So they're leveraging the historical traffic data over the last 52 weeks, and then have defined. We worked actually together with them, our team in the U.S., to build certain key AI machine learning use cases that creates an optimized planning based for each tower on how it will be best equipped on a going-forward basis. And that is being done with the data pool that sits in the Exasol database, and AI Lab, as it's been described here, is basically the key interface that we're providing to our customers. So the outcome is an optimized, improved network coverage. It's a really good use case that shows the value that we're bringing in.
As I said earlier, we now have about 15-20 of our existing customers actively using and deploying sovereign AI solutions from Exasol. Just to recap again, and then I'll hand over to JD the journey that we're on. We are very excited about 2026. It's an exciting time to be in tech in general. The shift to AI is gonna be a game changer. We all know that. We've been seeing that for now, almost 3 years. We believe in Exasol, we have the tools in our hand to capitalize on that, so that's one trend that's helping us on a going-forward basis.
And the other element, we do believe as a German company in this complicated world that we're in, in the geopolitical environment, that continue to hone in on our key strategy in key verticals, that customers want this more sovereignty from U.S. vendors, that's another big plus. Exasol is basically the only commercially available database technology here in Germany, so we're pushing on that, and we're working with partners. We're also getting closer to politics in Berlin and in Brussels, so I think it is an additional incremental opportunity for us to capitalize. So with that, I'll hand over to JD, who's gonna go deeper into the financials, and then at the end of the call, I'm more than happy to take any questions. Thank you.
...Thank you, Jörg. Let me shine a little bit of more light on what, Jörg, elaborated to you from a quantitative perspective. I think as he already hinted to in the beginning, in the executive summary, from a pure results perspective, it was a bit of a mixed bag for us, 2025. We had some things that went very well. I think the development of the focus industries and the validation we got in terms of market feedback, and opportunities, the financial strength of the company in terms of bottom line, on the one hand, the significant headwinds that we faced in the non-focus industries, which were also faster than expected, on the other hand, and let me give you some numbers around both of that.
Maybe starting with one of the pluses, I think in terms of pure financial strength, we made another significant step forward in 2025. EBITDA rose to EUR 4 million, which is more than double what we had in 2024. Likewise, we had again almost a cash conversion of one. Our liquidity increased by EUR 3.7 million to almost EUR 19 million. One thing I might add is we achieved both of that despite not insignificant headwinds from the weakening of the U.S. dollar, which obviously made the bottom line impact of our U.S. business significantly weaker. So I think we also have to look at the development of the financial results from that perspective.
Now, this financial strength, we don't look at necessarily as an end in and by itself, but as a comfortable position to handle the transition from that we've anticipated with the change in our strategy and the transition in our customer portfolio that we are observing, and that we have observed in 2025. So if we look at the overall ARR development, which is the key indicator for our business, as Jörg said, we faced a total net decline of 8%, which was largely driven by the significant amount of churn that we experienced in the non-focus industries. As you can see here, this churn amounted to a total of EUR 10.2 million, or almost 24%, of the beginning of year ARR.

▶ What to produce:
Continue the Exasol earnings call transcript from its last sentence.

▶ Record set:
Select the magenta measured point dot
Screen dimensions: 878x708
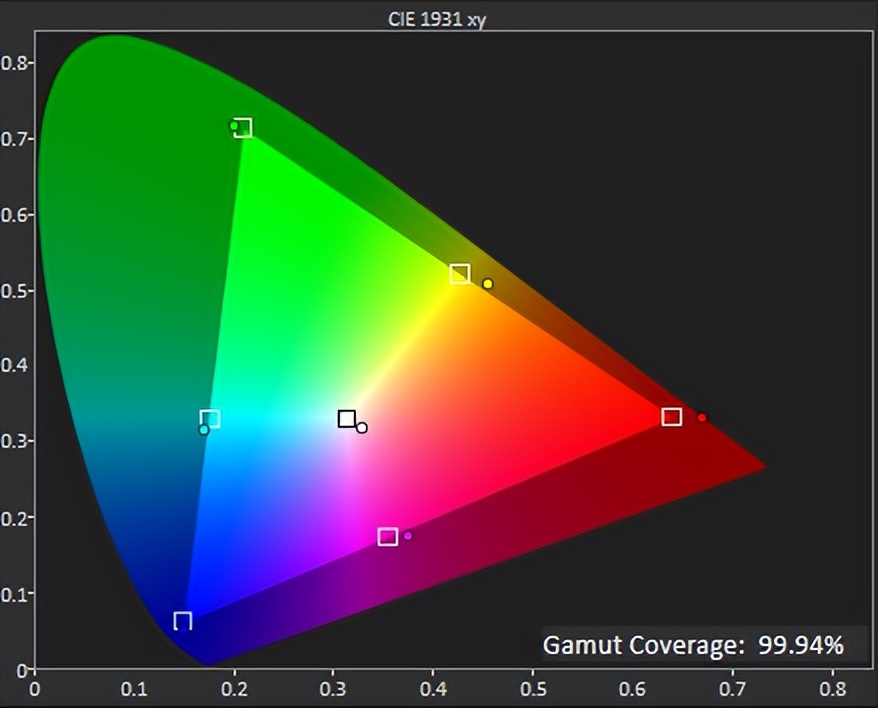pos(408,536)
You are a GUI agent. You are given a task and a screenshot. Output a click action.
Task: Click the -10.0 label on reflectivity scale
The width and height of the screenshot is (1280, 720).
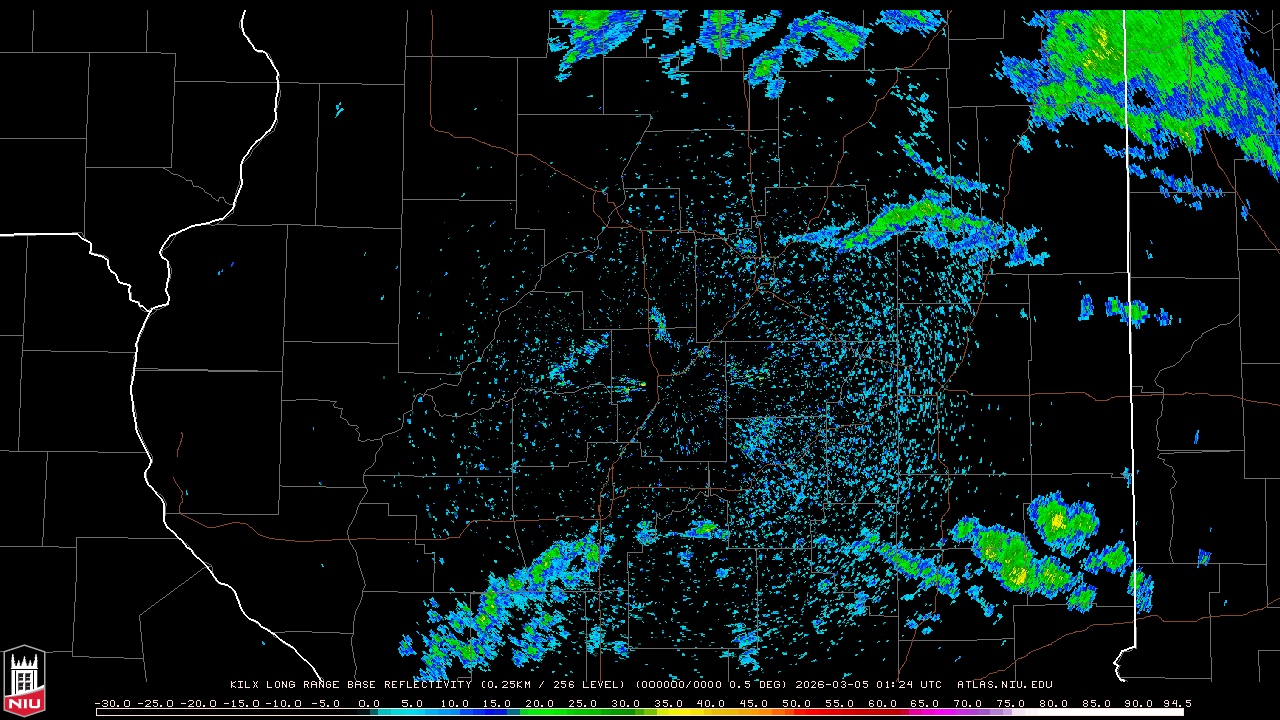click(283, 703)
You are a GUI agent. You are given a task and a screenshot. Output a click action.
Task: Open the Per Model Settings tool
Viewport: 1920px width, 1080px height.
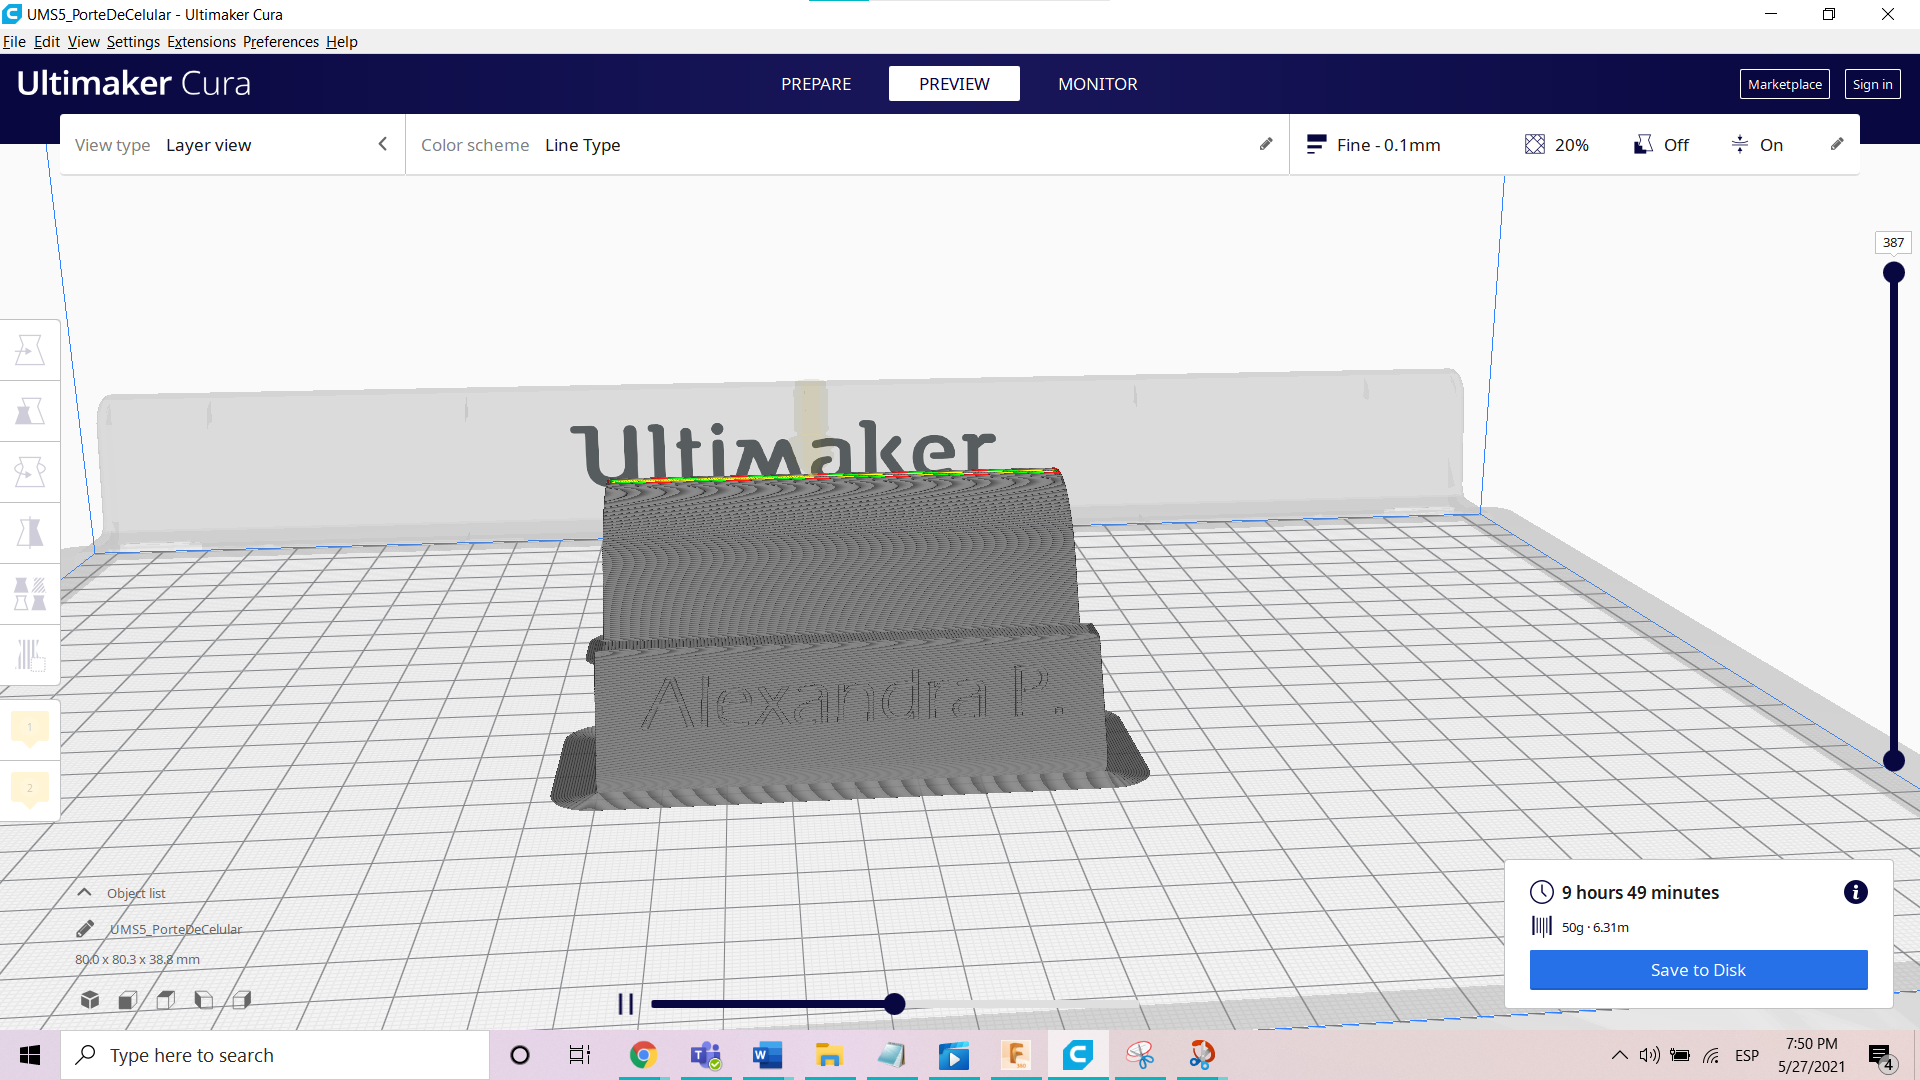[30, 594]
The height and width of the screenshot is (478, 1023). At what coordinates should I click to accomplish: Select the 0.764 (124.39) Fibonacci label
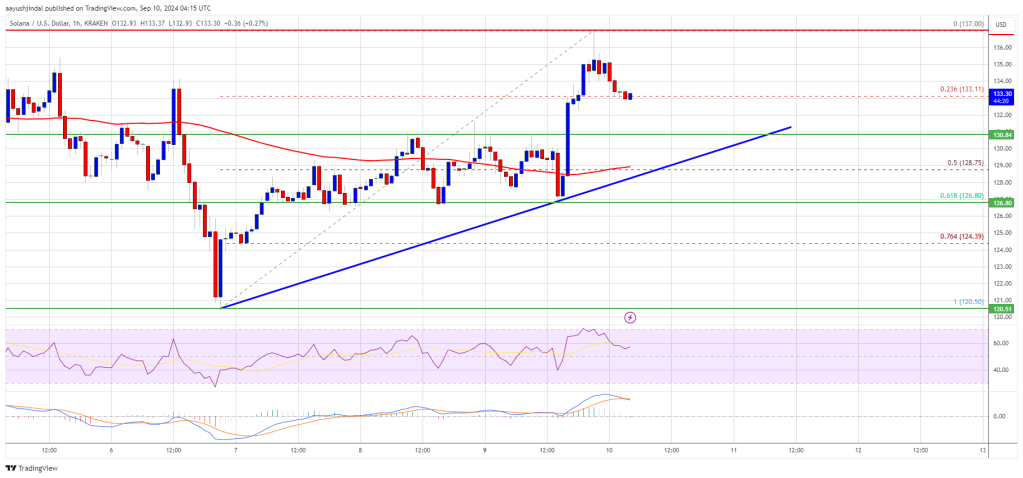coord(964,236)
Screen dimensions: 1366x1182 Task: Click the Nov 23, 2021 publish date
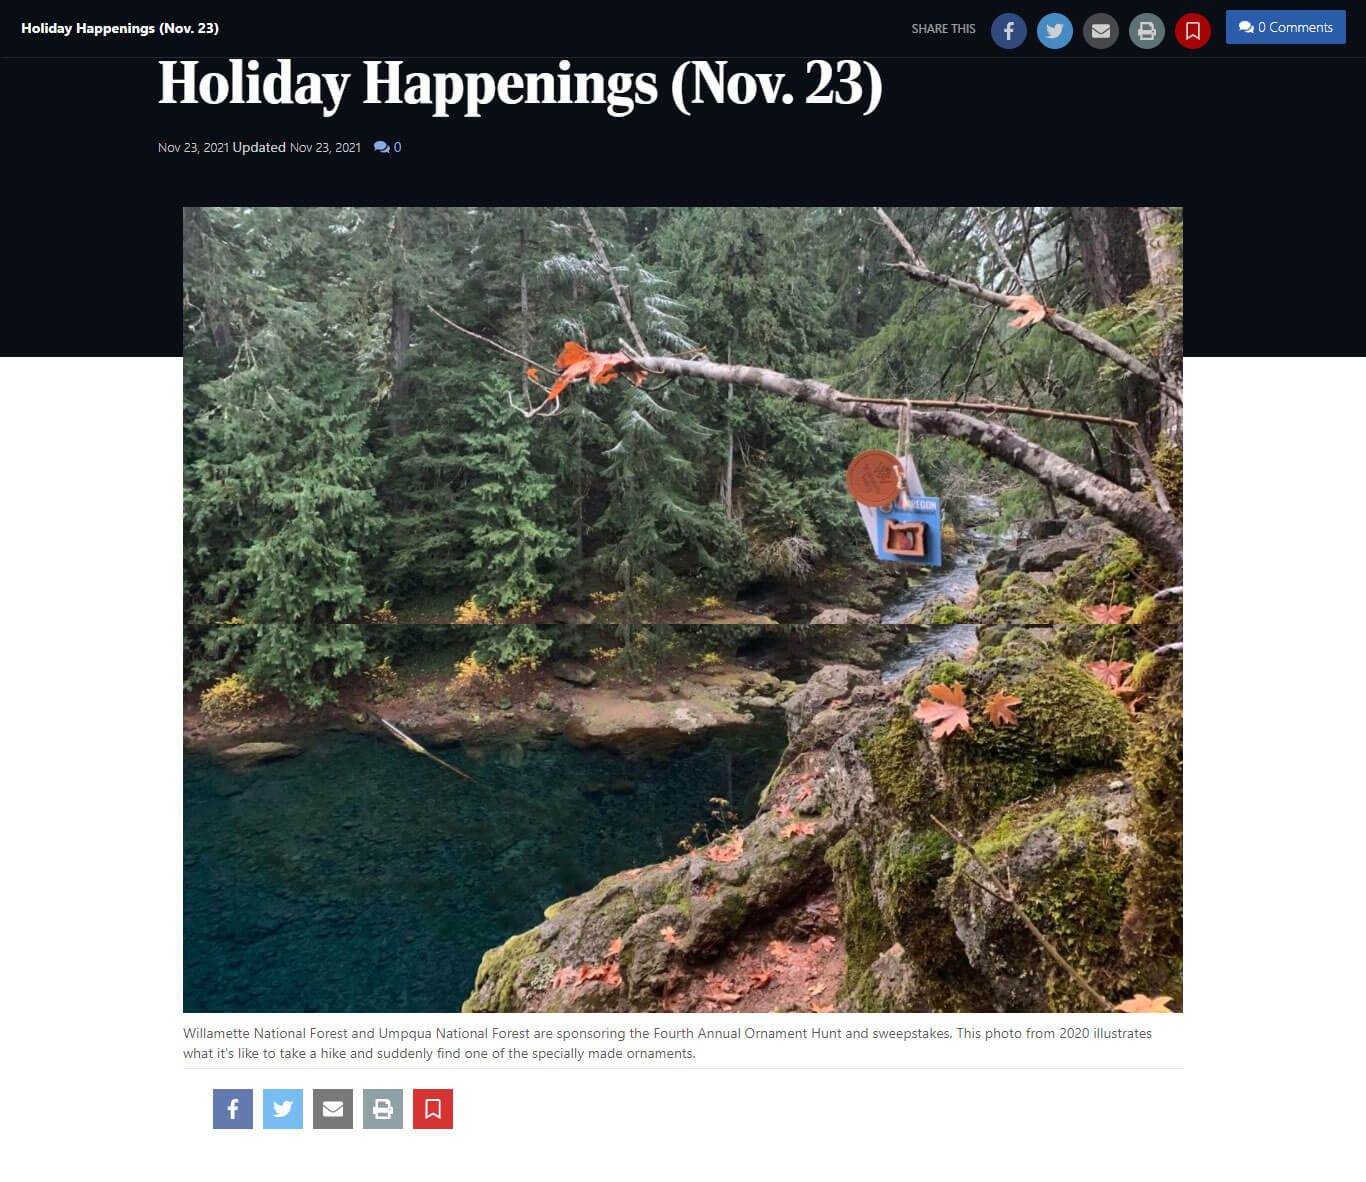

▶ Output below:
Now, almost, well, 50% of that churn was basically driven by three large accounts in EMEA, in the non-focus industries, that also reduced their business faster than expected. So when we implemented the focus strategy, we anticipated a certain amount of churn over this and next year, or sorry, over 2025 and 2026. And a lot of that happened, or a bigger portion of that happened in 2025 than we originally anticipated. So this created a headwind on the churn side that we weren't able to make up with gross new business. We achieved gross new business in total of EUR 6.8 million. And looking at upsell and new logo separately, overall, on the upselling side, things largely evolved as we expected them at the beginning of the year.
On the new customer side, we are not yet where we want to be. We aim for higher values there. The EUR 1.4 million is good, and we achieved that also with the revenues that also our new partner, MariaDB, committed to, but it's not where we originally wanted to be. In the sum of those factors, we then were not able to achieve our original aim to achieve growth but faced the net decline. Now, that being said, with the big amount of churn impact being kind of preponed effects that we anticipated in 2026, this headwind will significantly decrease in 2026.
Overall, we are very confident that we will be able to decrease the churn by more than half in this year, which puts the churn rate back to 10% or maybe lower, which gives us a much better basis to get back to net growth in conjunction with the impact that our the initiatives and the partnerships and the slipped deals that Jörg talked about will unfold. One additional more technical remark, as you know, that we are reporting ARR during the year at constant FX, and also show you the results like for like, and also our guidance is against a like for like target. Then at the beginning of each year, we adjust the ARR value to the new FX basis.
We will do the same, so, the EUR 39.1 million end of period ARR translates into 38.4 on latest FX rates, and this is mostly coming through... or this is exclusively coming through a devaluation of our U.S. business, due to the weak U.S. dollar, that almost lost 20% in the course of 2025. So in the webcasts and results calls moving forward, you will see the 38.4 be the starting point for the 2026 reporting. Now, this overall situation also then led to net revenue retention be below 100%, for the first time, with mixed pictures across regions and segments, but I'll talk about that in a moment.
So, looking at the quarterly performance and how that unfolded, as mentioned to the churn or the headwinds that I talked about hit us primarily in the first half of the year, whereas ARR largely stabilized in Q3 and Q4. Now, overall, Q4 was not satisfactory for us. I think Jörg mentioned some slip deals, particularly on the focus industry side, which we're now expecting in Q1, Q2. So the traditionally strong Q4 that we typically had didn't unfold as much, neither on the focus industry or non-focus industry side. But as said, this we expect to recuperate in Q1 and Q2. That being said, overall, our focus industries continued to strengthen over the year.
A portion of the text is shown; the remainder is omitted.